> YOUR INSTRUCTIONS
Would you copy each line of the records that includes the word "accomplish"?

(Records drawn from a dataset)
==================================================

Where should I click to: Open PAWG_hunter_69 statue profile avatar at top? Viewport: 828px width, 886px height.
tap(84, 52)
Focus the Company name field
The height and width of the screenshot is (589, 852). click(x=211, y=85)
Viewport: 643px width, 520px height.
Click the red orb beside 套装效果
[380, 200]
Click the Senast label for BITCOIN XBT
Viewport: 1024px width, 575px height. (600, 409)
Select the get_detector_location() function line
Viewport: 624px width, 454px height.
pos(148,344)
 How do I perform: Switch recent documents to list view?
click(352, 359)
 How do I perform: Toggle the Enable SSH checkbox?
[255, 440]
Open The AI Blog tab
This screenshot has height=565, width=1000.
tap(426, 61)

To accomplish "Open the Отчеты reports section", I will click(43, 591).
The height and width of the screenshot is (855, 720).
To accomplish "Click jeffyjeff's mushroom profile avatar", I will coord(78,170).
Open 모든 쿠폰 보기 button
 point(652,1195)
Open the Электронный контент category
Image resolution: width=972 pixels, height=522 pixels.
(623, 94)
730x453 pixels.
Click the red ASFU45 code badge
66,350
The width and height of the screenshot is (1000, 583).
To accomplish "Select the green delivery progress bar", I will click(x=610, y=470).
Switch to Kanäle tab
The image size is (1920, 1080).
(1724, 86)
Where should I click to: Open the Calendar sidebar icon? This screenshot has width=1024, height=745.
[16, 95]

==================================================

> EXERCISE SOLUTION
To accomplish "Open the Отчеты reports section", I will click(43, 591).
To accomplish "Click jeffyjeff's mushroom profile avatar", I will coord(78,170).
To accomplish "Select the green delivery progress bar", I will click(x=610, y=470).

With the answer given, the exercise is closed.